STATED EXERCISE: Print the items below word for word, from their first line through the line that contains "The image size is (582, 335).". Omit the pictures.

DATA PROVIDED:

•••

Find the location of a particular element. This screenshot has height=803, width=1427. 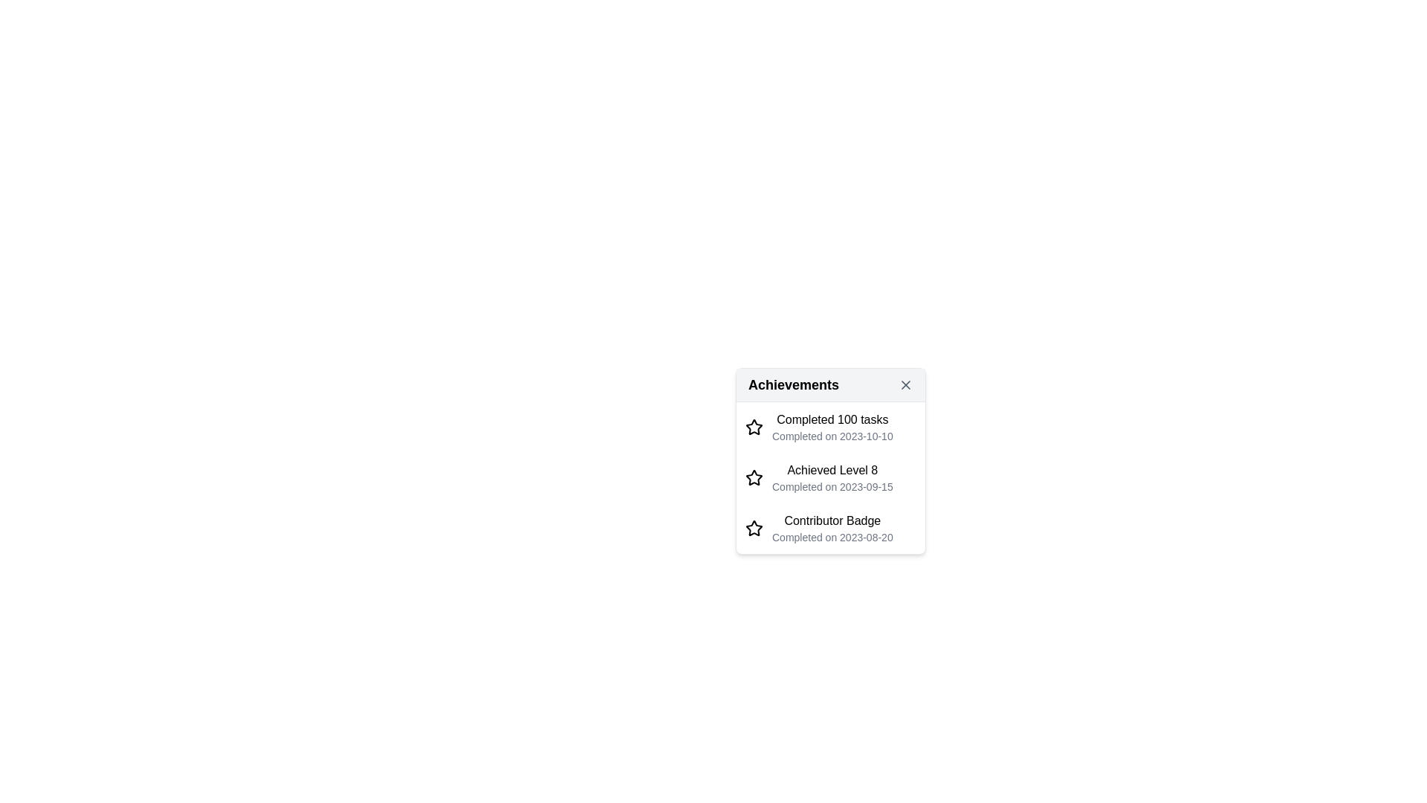

the 'Achievements' list item, which is a white panel with a light gray header containing the word 'Achievements' in bold and includes entries with star icons and titles is located at coordinates (830, 460).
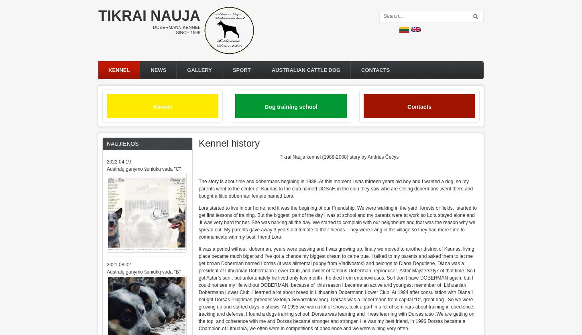 The image size is (582, 335). I want to click on 'Dobermann kennel', so click(176, 27).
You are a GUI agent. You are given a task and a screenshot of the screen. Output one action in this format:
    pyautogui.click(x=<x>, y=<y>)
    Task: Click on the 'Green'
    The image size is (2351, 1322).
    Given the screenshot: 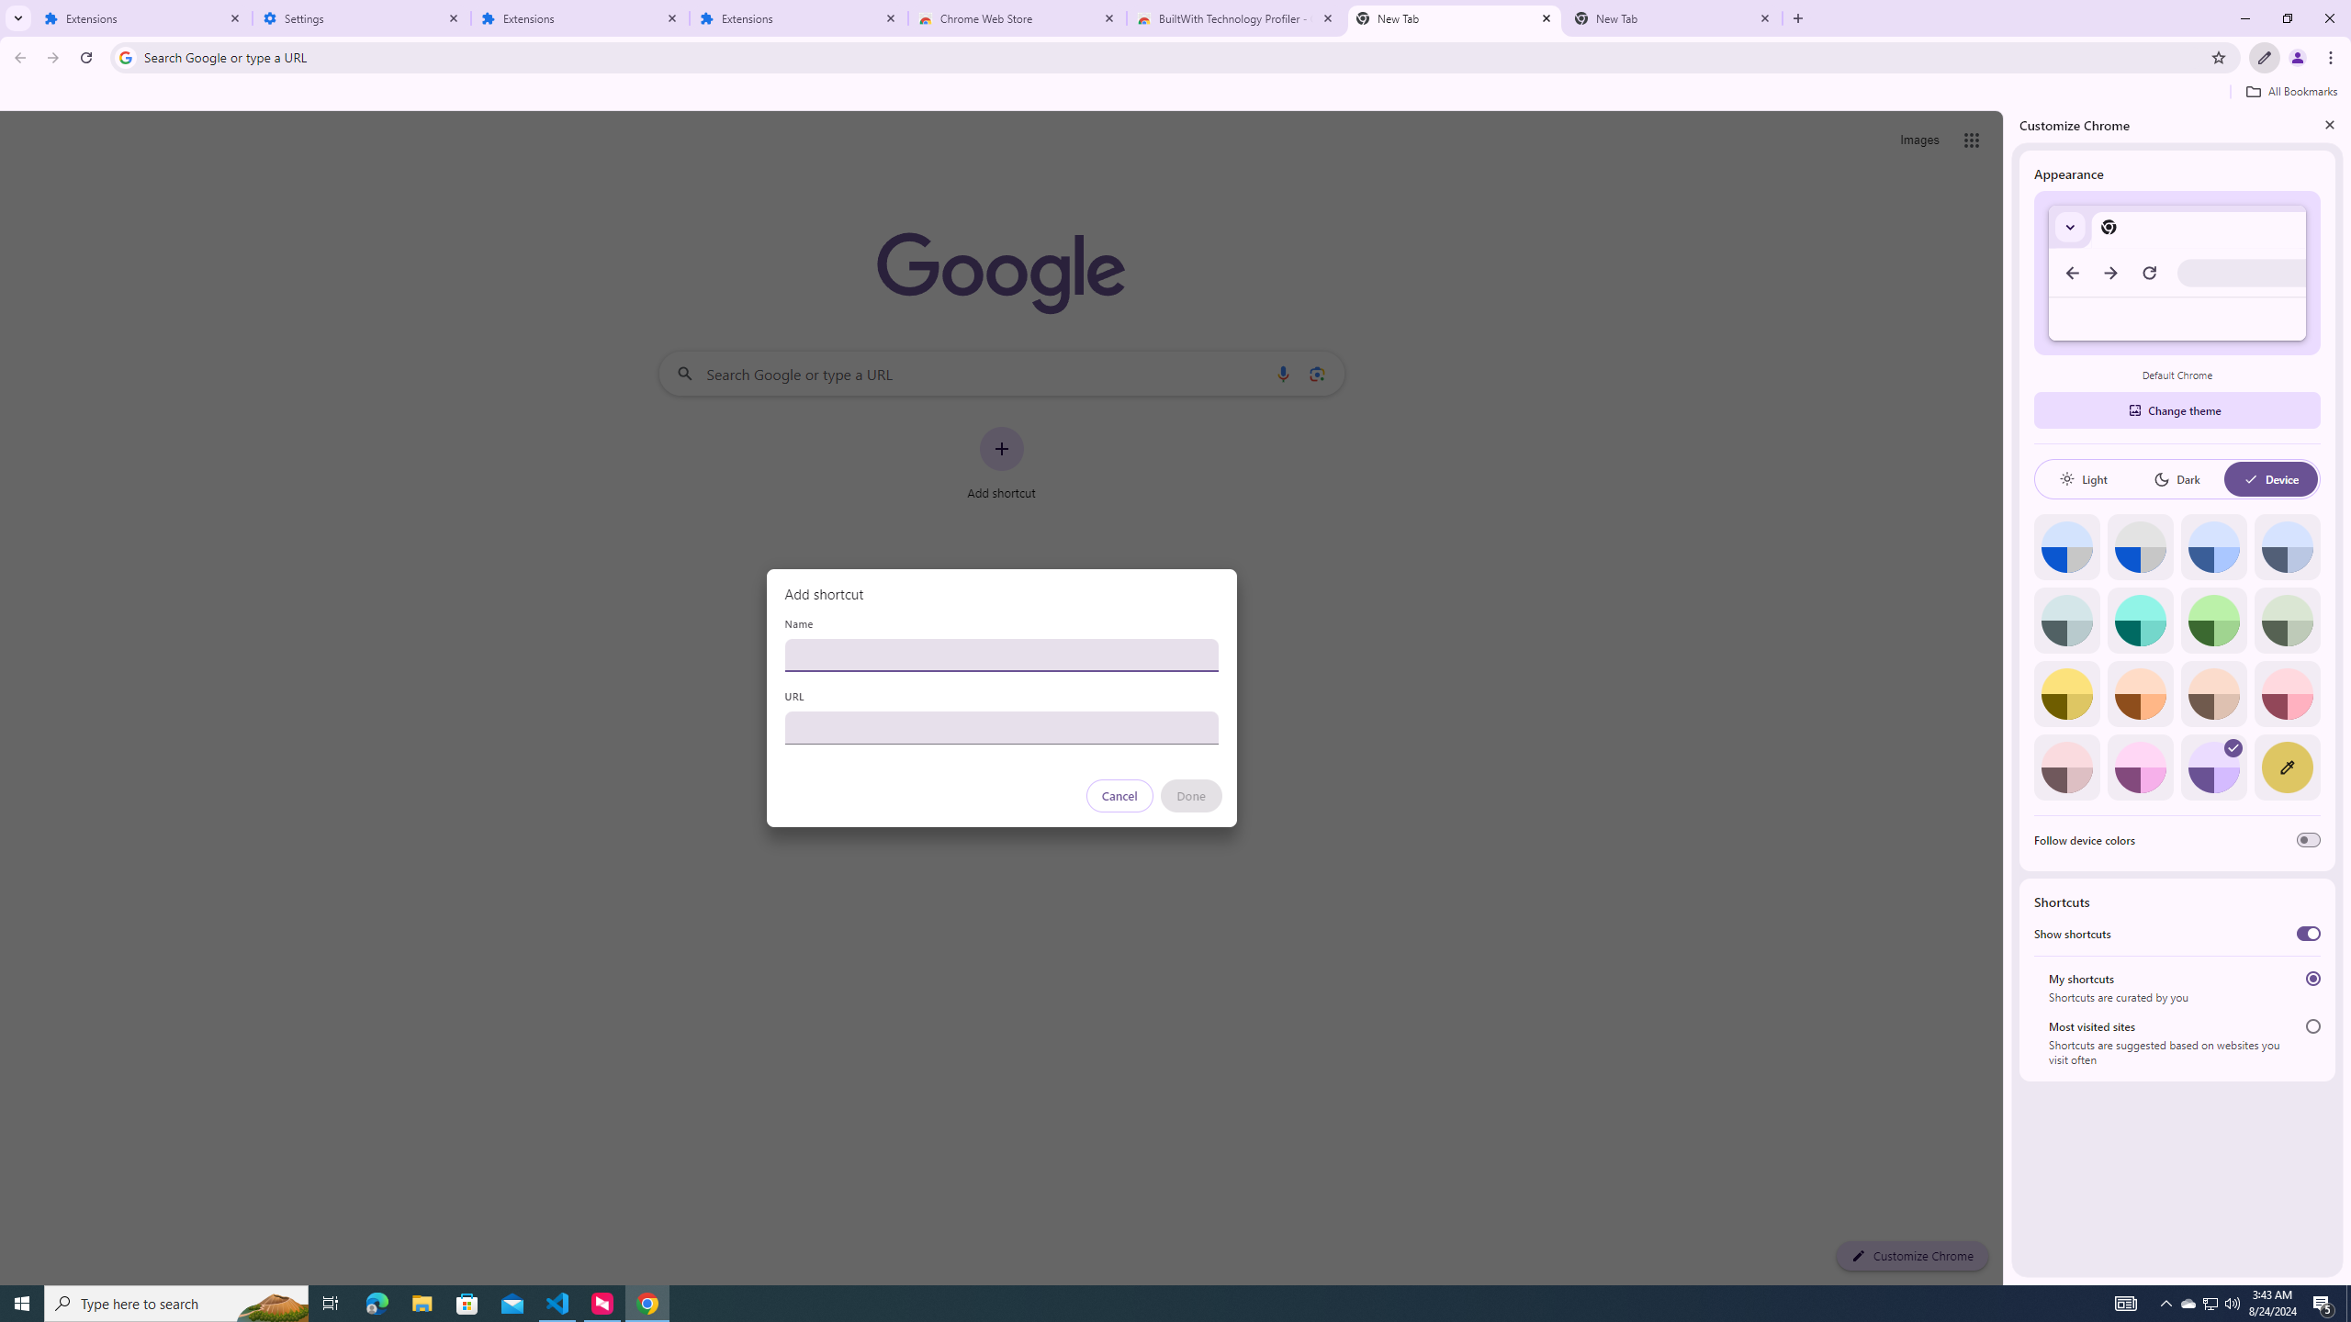 What is the action you would take?
    pyautogui.click(x=2213, y=619)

•••

EXPECTED ANSWER:
Find the location of a particular element. This screenshot has height=803, width=1427. 

the 'Achievements' list item, which is a white panel with a light gray header containing the word 'Achievements' in bold and includes entries with star icons and titles is located at coordinates (830, 460).
 The image size is (582, 335). I want to click on 'Dobermann kennel', so click(176, 27).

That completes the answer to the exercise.